▶ RECORDED DATA:

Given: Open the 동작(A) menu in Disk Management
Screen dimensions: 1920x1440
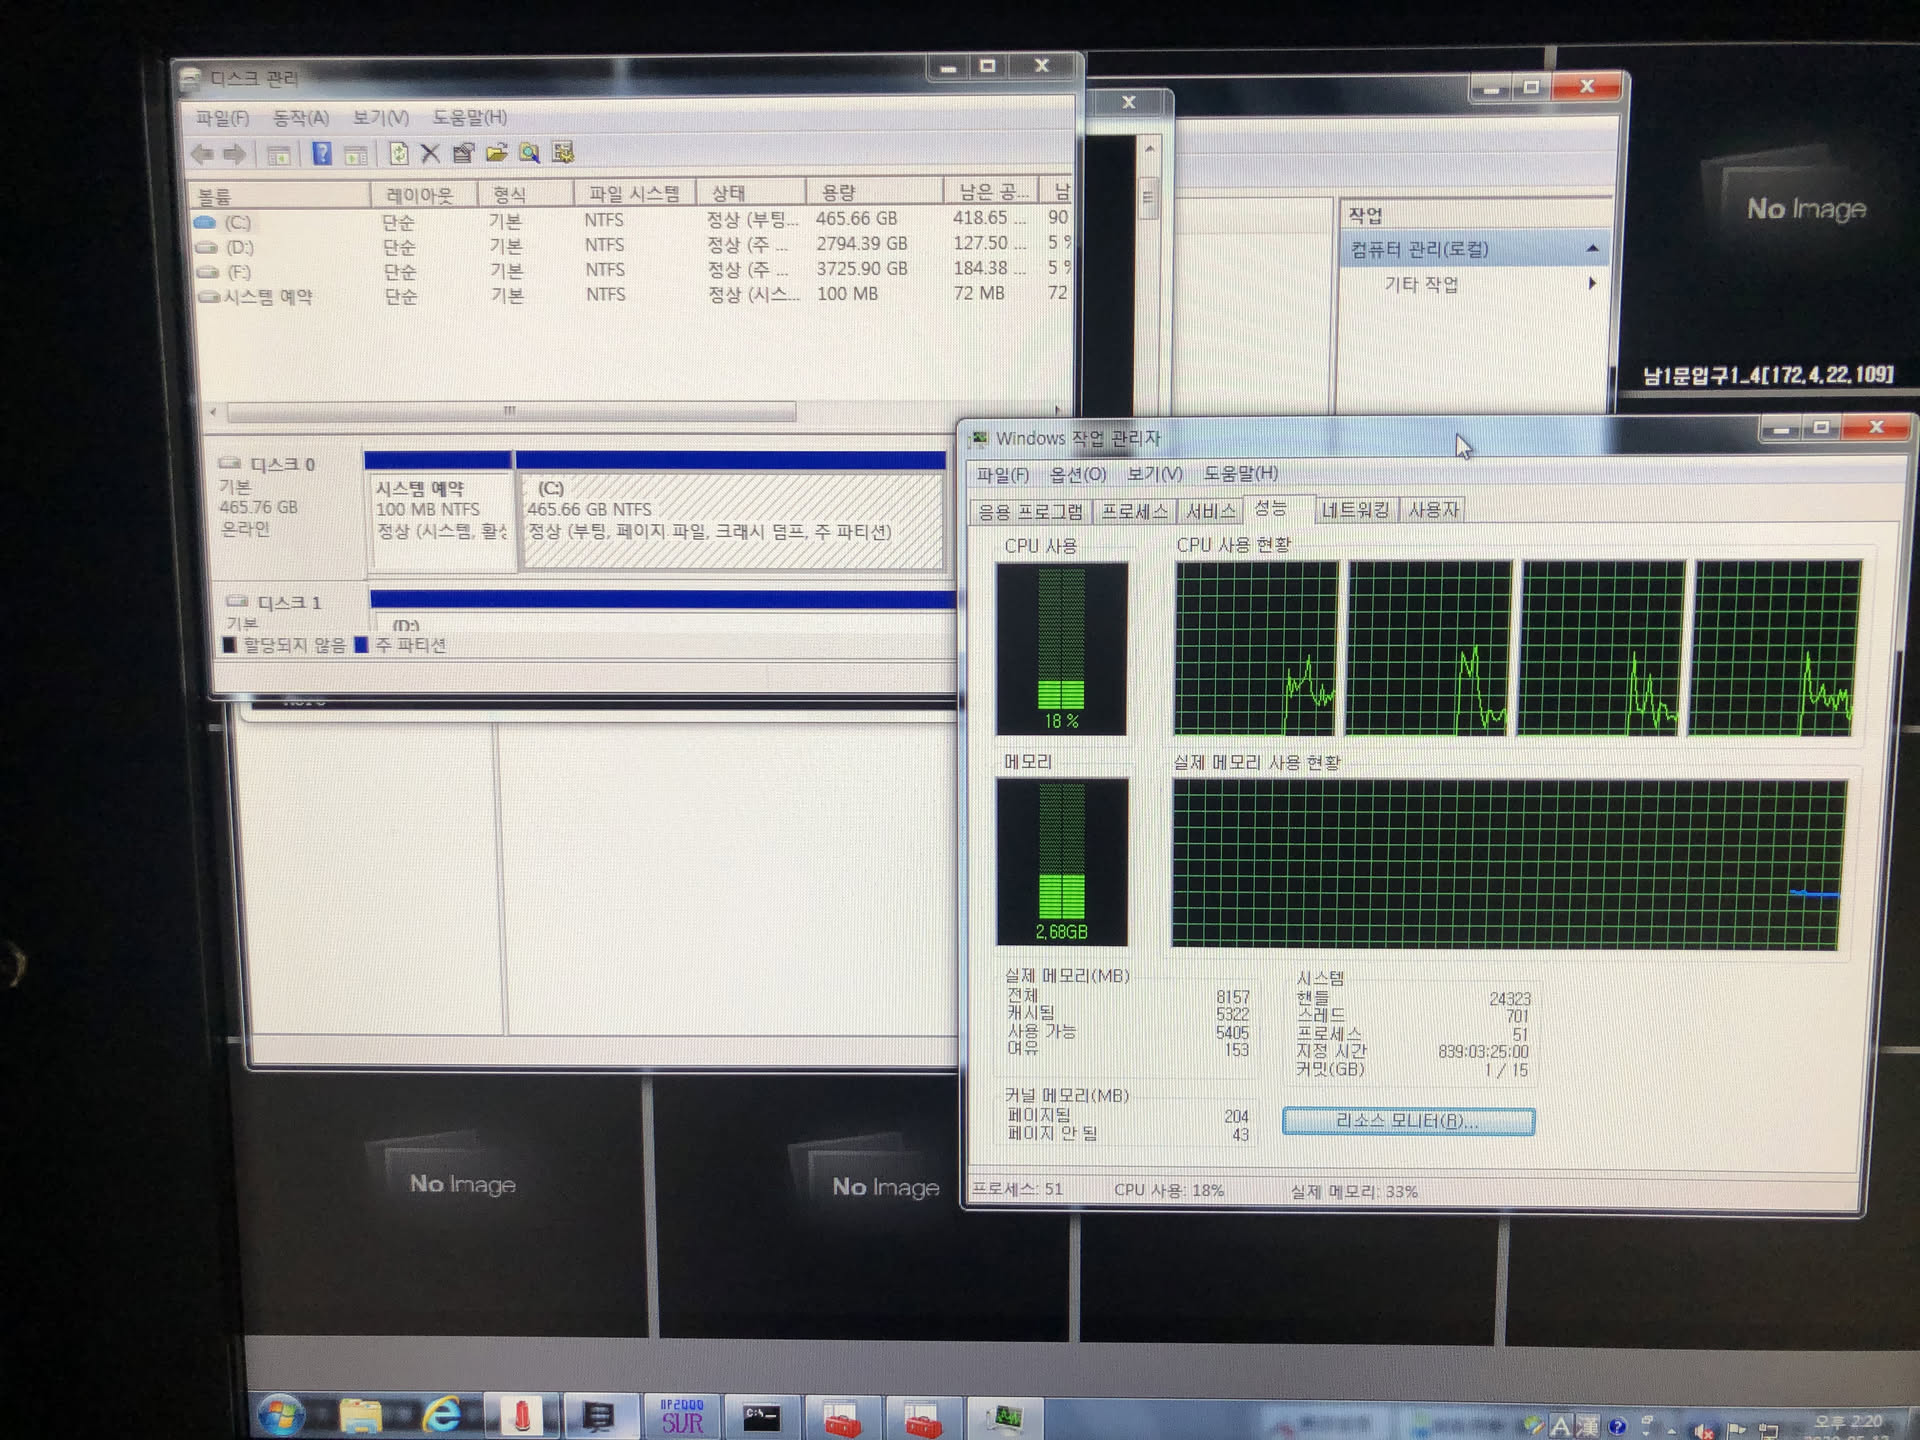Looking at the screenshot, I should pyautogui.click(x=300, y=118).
---
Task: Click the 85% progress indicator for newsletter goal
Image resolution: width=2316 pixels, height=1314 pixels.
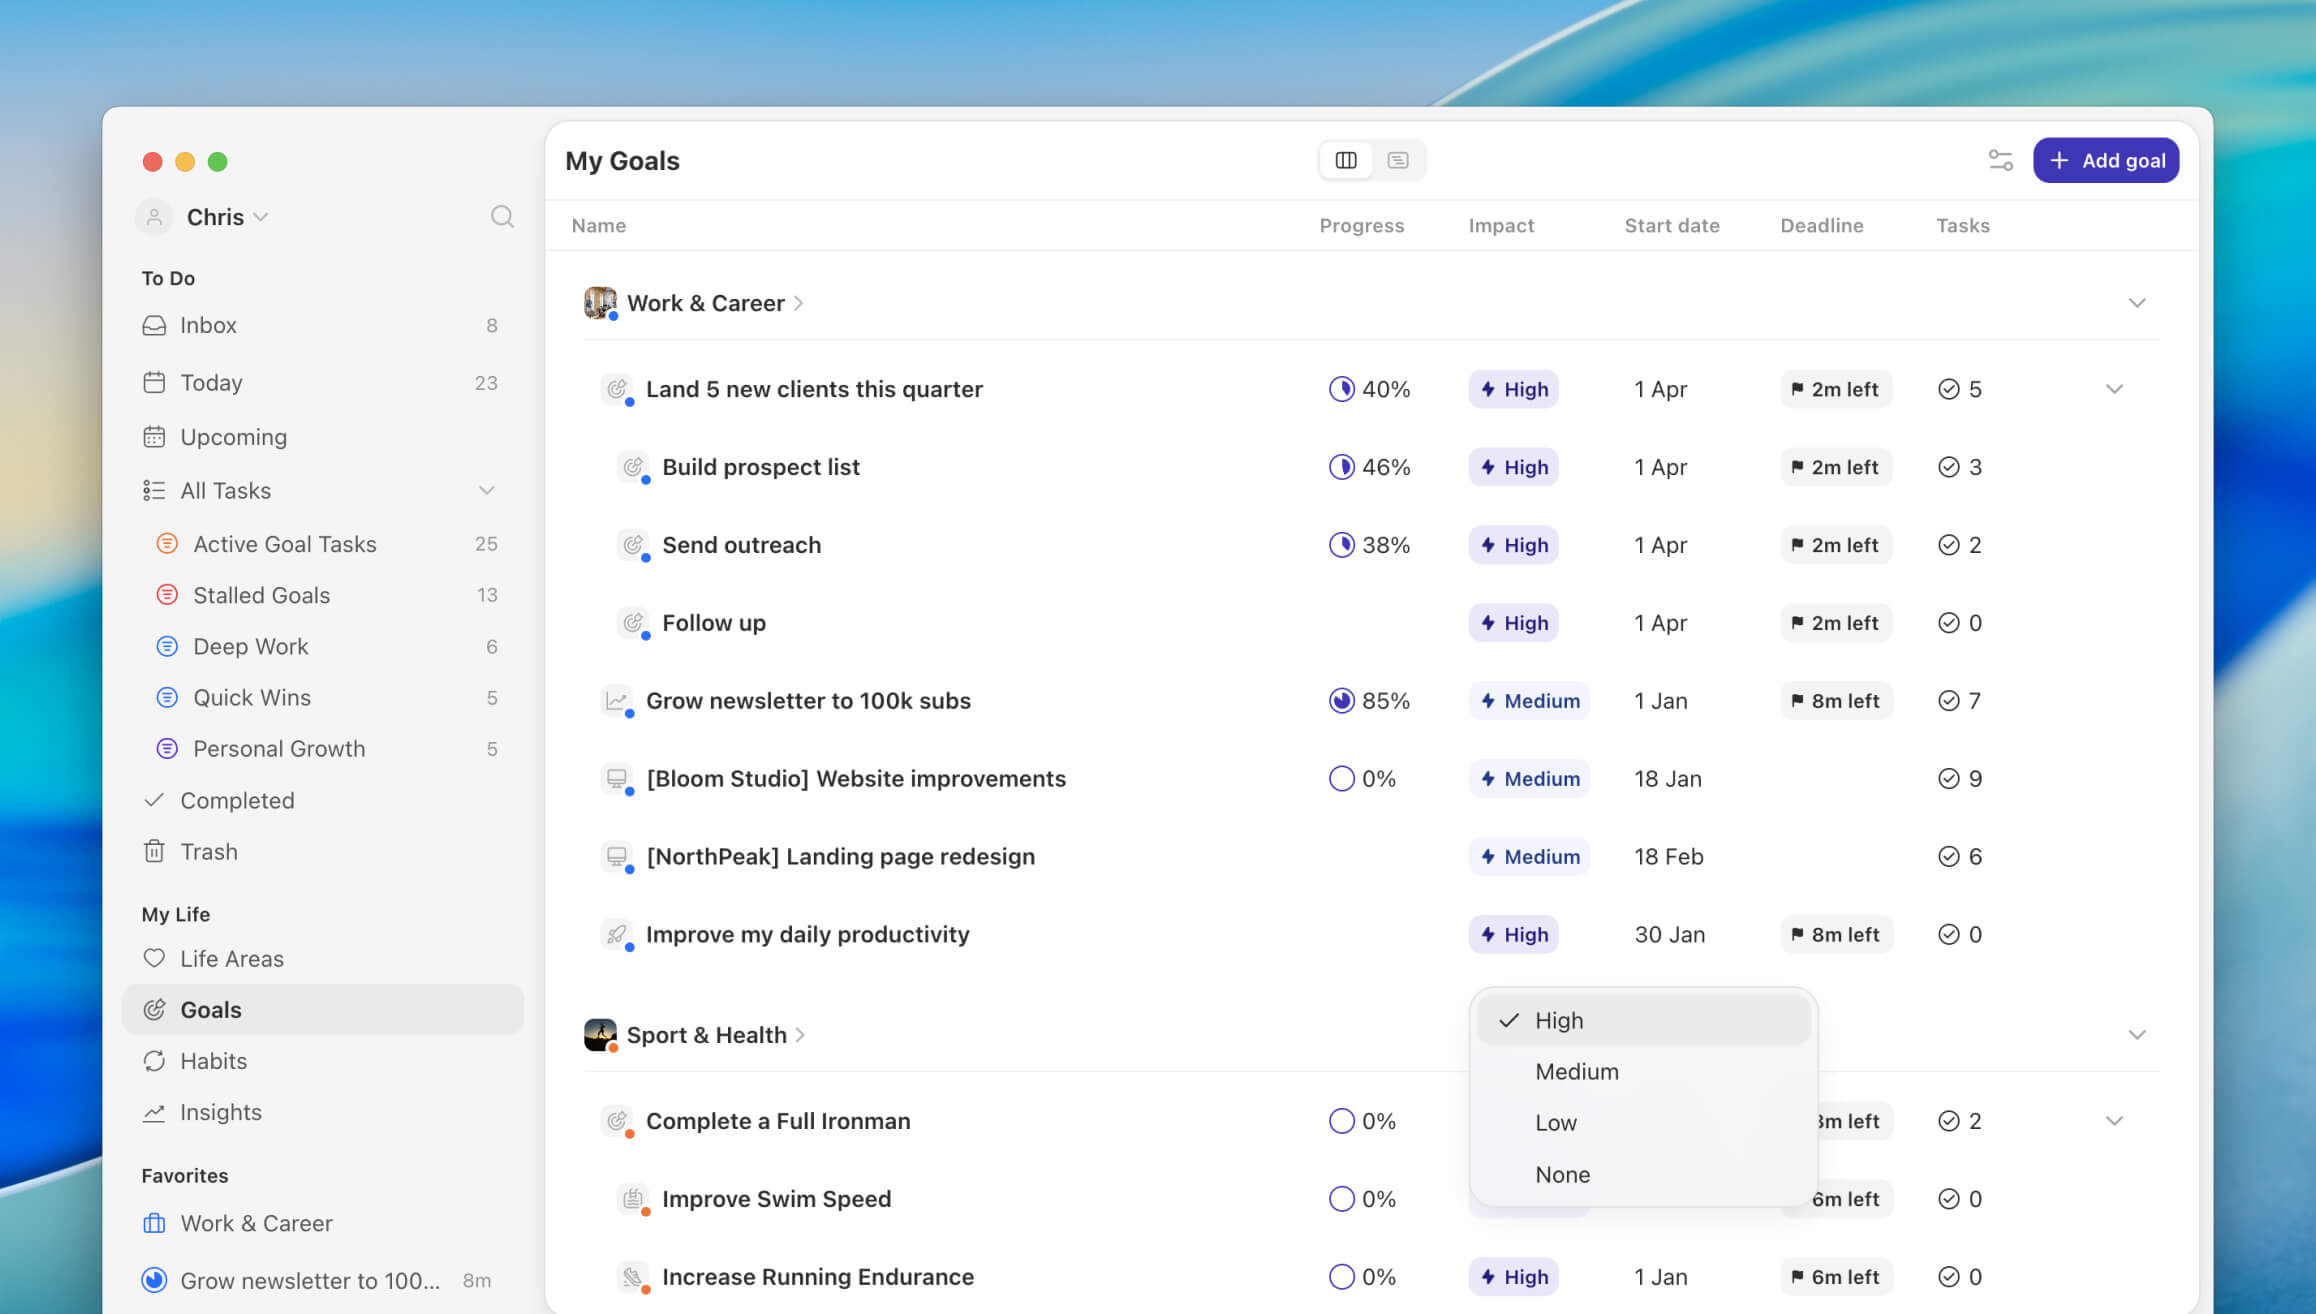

▶ BRIEF: With the first line being the one containing "Task: Click the" and the last line the one containing "Image resolution: width=2316", transcribe exactly the lines above that fall in that range.

▶ WRITTEN ANSWER:
Task: Click the 85% progress indicator for newsletter goal
Image resolution: width=2316 pixels, height=1314 pixels.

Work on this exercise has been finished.